BEGIN Records

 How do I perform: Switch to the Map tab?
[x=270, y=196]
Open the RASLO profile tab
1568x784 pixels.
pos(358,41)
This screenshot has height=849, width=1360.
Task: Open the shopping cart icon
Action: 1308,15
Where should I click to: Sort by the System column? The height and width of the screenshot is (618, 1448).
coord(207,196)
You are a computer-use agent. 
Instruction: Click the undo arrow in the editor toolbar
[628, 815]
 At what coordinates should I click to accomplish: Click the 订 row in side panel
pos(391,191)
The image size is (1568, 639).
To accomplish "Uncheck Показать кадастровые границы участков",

END Records

# Required work:
Restate the material word for word so that no line differs from the original.

# Output for this task:
 How do I perform: Switch to the Map tab?
[x=270, y=196]
Open the RASLO profile tab
1568x784 pixels.
pos(358,41)
This screenshot has height=849, width=1360.
Task: Open the shopping cart icon
Action: 1308,15
Where should I click to: Sort by the System column? The height and width of the screenshot is (618, 1448).
coord(207,196)
You are a computer-use agent. 
Instruction: Click the undo arrow in the editor toolbar
[628, 815]
 At what coordinates should I click to accomplish: Click the 订 row in side panel
pos(391,191)
The image size is (1568, 639).
To accomplish "Uncheck Показать кадастровые границы участков",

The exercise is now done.